Reporter: Siti Masitoh | Editor: Handoyo
KONTAN.CO.ID – JAKARTA. Pemerintah menargetkan stabilitas harga tetap terjaga pada 2027. Presiden Prabowo Subianto menetapkan sasaran inflasi sebesar 2,5% dalam Asumsi Dasar Ekonomi Makro Rancangan Anggaran Pendapatan dan Belanja Negara (RAPBN) 2027.
“Inflasi akan kita jaga pada kisaran 2,5%,” tutur Prabowo dalam Rapat Paripurna DPR RI ke 1 tahun Sidang 2026-2027 dan Penyampaian Rancangan Anggaran Pendapatan dan Belanja Negara (RAPBN) TA 2026, Jumat (14/8/2026).
Target inflasi 2,5% tersebut sama dengan sasaran yang ditetapkan pemerintah dalam APBN 2026. Dengan demikian, pemerintah masih mempertahankan target stabilitas harga pada level yang sama untuk tahun anggaran berikutnya.
Sebelumnya, pemerintah bersama DPR telah menyepakati kisaran indikator asumsi dasar ekonomi makro untuk inflasi dalam RAPBN 2027 berada pada rentang 1,5% hingga 3,5%. Adapun titik tengah atau proyeksi moderat tingkat inflasi ditetapkan sekitar 2,5%.
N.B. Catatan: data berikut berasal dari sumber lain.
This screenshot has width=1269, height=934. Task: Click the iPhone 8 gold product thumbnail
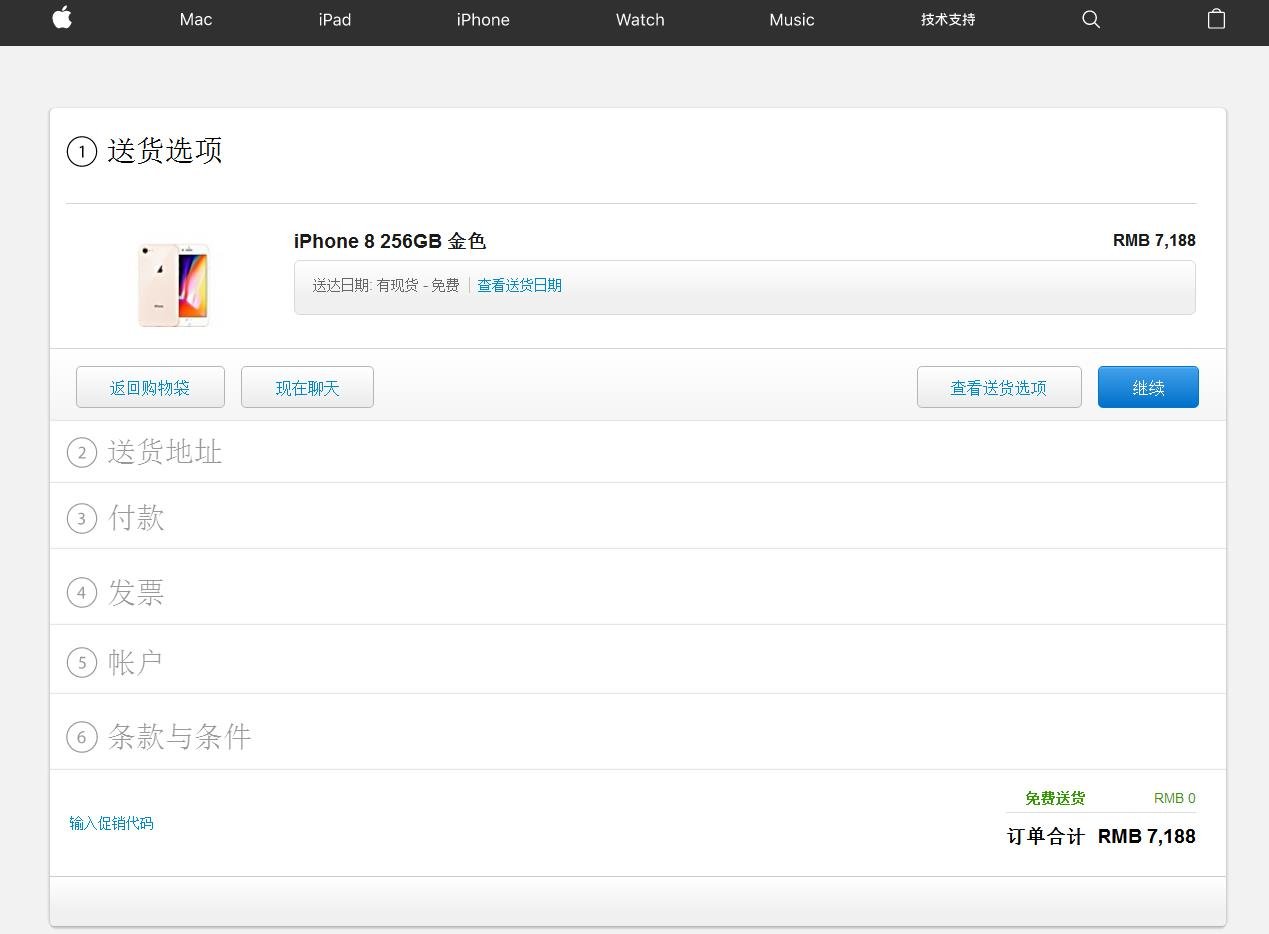[174, 284]
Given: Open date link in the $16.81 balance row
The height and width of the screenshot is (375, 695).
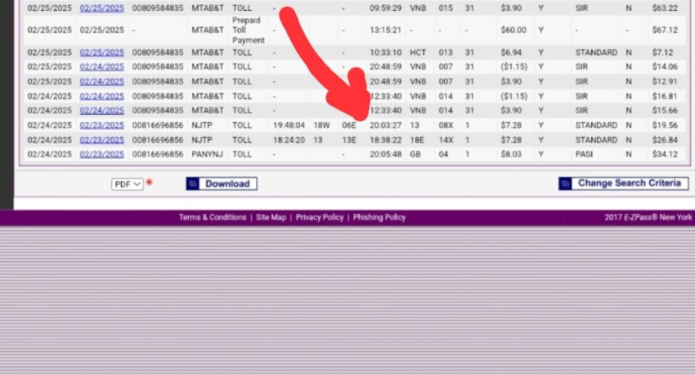Looking at the screenshot, I should (x=102, y=96).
Baca Juga: Kejar Target Pajak pada 2027, Purbaya Buka Peluang Pengenaan Pajak Baru
Target tersebut akan menjadi salah satu indikator penting dalam penyusunan kebijakan fiskal 2027, terutama untuk menjaga daya beli masyarakat sekaligus memastikan stabilitas ekonomi nasional.
Sementara itu, data Badan Pusat Statistik (BPS) menunjukkan tekanan inflasi mulai mereda pada Juli 2026. Indeks Harga Konsumen (IHK) pada Juli 2026 mencatat inflasi tahunan sebesar 2,88% year on year (yoy).
Realisasi tersebut turun dibandingkan inflasi pada Juni 2026 yang mencapai 3,34% yoy. Namun, angka inflasi Juli 2026 masih lebih tinggi dibandingkan periode yang sama tahun sebelumnya, yakni 2,37% yoy.